El pasado martes 19 de junio, Julio Borges le leyó al país un manifiesto firmado por los nueve partidos políticos que integran la Mesa de la Unidad Democrática. Fue la expresión cabal de un acuerdo definitivo sobre algo distinto por completo a la finalidad electoral que dio lugar a la creación de esta alianza opositora. Sorpresa en verdad inmensa, porque en el documento se anuncia, sin eufemismos ni disimulos, que a partir de este instante crucial la oposición asume los derechos y deberes que establecen los artículos 333 y 350 de la Constitución Nacional para restaurar, en caso de que se rompiera el hilo constitucional, y por los medios que fuera necesario emplear, la vigencia plena de la carta magna. En consecuencia, en el documento se convoca a los ciudadanos a tomar la calle, dentro de pronto sin retorno, y se exhorta a todos los ciudadanos a la desobediencia civil y a la integración en cada calle de beligerantes comités de defensa de la Constitución. Reconocimiento sin duda tardío de la naturaleza irremediablemente dictatorial del régimen del 4 de febrero, pero ya sabemos que más vale tarde que nunca.
En todo caso, el impacto que produjo este anuncio fue espectacular. Hasta yo, por temperamento y experiencia escéptico y casi siempre crítico, reconocí de inmediato la importancia del manifiesto y sentí que mi ánimo se iluminaba al fin con la esperanza de un cambio político a muy corto plazo. Y tanto entusiasmo me produjo tener confianza en esta nueva naciente realidad que llegué incluso a publicar esa misma noche un tweet con el título de este artículo: “Por fin comienza a salir el sol”. No que hubiese salido, porque no todo era ni es claridad en el turbulento horizonte nacional, pero sí que con este anuncio de rebeldía civil sin vacilaciones el país democrático podía vislumbrar una luz al final de este oscuro túnel que venimos transitando penosamente desde hace casi veinte años.
Este impacto resultó aun mayor que inmenso, porque en ese momento circulaba con insistencia perturbadora la presunción de que un sector de la oposición venía negociando con el régimen la opción de abandonar la calle a cambio de que Nicolás Maduro desconvocara la elección de una ilegal y repudiable asamblea nacional constituyente y se comprometiera a celebrar el próximo mes de diciembre las elecciones regionales que habían estado previstas para el último trimestre del año pasado.
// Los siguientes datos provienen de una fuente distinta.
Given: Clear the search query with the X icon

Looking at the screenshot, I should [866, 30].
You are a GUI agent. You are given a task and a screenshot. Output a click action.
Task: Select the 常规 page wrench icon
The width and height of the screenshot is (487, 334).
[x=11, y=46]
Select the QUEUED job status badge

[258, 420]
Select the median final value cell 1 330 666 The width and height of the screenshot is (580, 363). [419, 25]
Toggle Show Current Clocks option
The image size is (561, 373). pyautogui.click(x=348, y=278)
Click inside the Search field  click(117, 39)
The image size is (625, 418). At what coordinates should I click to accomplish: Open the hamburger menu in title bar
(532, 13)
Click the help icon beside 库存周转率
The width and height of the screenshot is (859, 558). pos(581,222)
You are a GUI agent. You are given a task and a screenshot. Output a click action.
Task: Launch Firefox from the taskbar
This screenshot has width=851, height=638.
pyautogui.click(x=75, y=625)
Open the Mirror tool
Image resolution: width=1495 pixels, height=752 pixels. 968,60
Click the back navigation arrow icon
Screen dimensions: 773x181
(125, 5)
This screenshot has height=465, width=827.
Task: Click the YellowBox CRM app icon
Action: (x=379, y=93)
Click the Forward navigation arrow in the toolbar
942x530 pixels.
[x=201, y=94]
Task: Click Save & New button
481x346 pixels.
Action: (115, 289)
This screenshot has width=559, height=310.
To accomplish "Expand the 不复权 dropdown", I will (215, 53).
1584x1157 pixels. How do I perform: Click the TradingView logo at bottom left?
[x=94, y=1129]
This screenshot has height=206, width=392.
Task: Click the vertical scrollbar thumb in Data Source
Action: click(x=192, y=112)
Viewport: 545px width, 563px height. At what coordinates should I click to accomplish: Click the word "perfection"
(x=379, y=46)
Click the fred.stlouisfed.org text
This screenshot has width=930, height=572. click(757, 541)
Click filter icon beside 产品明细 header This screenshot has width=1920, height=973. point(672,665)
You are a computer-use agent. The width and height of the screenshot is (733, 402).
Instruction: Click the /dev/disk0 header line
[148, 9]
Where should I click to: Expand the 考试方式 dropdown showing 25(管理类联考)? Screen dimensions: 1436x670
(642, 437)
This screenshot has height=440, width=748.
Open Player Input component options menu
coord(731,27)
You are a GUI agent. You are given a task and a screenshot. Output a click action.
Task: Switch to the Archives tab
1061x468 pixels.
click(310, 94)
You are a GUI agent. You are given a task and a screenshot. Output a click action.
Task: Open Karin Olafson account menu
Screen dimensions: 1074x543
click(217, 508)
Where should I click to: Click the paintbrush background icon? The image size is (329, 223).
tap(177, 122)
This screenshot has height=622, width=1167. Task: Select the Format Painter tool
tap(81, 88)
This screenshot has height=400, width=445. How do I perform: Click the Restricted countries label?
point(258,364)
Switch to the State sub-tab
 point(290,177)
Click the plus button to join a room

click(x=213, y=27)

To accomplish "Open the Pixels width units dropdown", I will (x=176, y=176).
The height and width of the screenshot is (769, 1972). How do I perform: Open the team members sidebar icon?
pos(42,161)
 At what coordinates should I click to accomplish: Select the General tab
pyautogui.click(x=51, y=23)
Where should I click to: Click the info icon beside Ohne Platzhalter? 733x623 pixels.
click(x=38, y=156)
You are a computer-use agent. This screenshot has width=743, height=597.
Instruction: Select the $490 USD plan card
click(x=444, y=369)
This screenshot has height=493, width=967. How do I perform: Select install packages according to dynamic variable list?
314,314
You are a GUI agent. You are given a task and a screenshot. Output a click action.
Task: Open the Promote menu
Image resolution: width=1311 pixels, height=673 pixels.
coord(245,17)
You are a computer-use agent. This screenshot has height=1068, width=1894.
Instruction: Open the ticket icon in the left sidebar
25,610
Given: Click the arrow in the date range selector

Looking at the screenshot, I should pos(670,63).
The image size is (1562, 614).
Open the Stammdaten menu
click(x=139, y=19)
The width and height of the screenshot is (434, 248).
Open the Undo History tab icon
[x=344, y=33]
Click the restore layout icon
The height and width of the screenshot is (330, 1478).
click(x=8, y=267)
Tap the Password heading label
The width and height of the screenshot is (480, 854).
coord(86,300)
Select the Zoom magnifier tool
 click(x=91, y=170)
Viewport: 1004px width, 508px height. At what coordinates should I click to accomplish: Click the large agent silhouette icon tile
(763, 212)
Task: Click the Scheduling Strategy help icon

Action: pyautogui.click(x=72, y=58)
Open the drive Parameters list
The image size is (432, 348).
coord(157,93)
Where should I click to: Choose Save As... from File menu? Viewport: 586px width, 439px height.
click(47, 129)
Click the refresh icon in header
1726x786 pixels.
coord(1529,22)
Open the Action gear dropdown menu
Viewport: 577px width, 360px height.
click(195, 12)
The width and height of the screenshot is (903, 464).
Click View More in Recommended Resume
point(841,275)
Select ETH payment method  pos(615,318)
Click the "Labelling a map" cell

Y como durante varias semanas se sucedieron diversos indicios, desde la fallida reunión de José Luis Rodríguez Zapatero acompañado por los impresentables hermanos Rodríguez con Leopoldo López en la prisión militar de Ramo Verde y el discurso de Henry Ramos Allup en la Asamblea Nacional oponiendo radicalmente la celebración de elecciones a lo que él llama atajos y al anhelo ciudadano por un gobierno de transición, gobierno que según él no prevé el texto constitucional, hasta la carta del cardenal Pietro Parolin en su condición de secretario de Estado del Vaticano a los ex presidentes del grupo IDEA en la que habla de la conveniencia de alcanzar acuerdos “viables” con el régimen, había razones suficientes para creer posible que, igual que hicieron en octubre con la fraudulenta Mesa de Diálogo, una vez más los dirigentes de la oposición estaban a punto de caer en la trampa de confundir diálogo y negociación, ingredientes naturales e imprescindibles de toda acción política en el marco de un régimen democrático, con una inadmisible tregua unilateral y anticipada. Resultaba legítimo, pues, el temor de muchos a que en las penumbras de la clandestinidad se estuviera fraguando un entendimiento espurio que de nuevo arrojara a los ciudadanos al foso de la desesperanza.
Por suerte, esta desafortunada alternativa ya no es factible. En este punto del proceso político venezolano hasta los más obstinados enemigos de los mecanismos no electorales para devolverle al país el imperio de la Constitución y la razón se han visto obligados a entrar por el aro de lo realmente posible y necesario para reencauzar al país por el sendero de la libertad y el bienestar. Y tiene uno la impresión de que a estas alturas la calle ya es indetenible. De ella depende el futuro de Venezuela como nación, y por esa razón es ella la que realmente manda.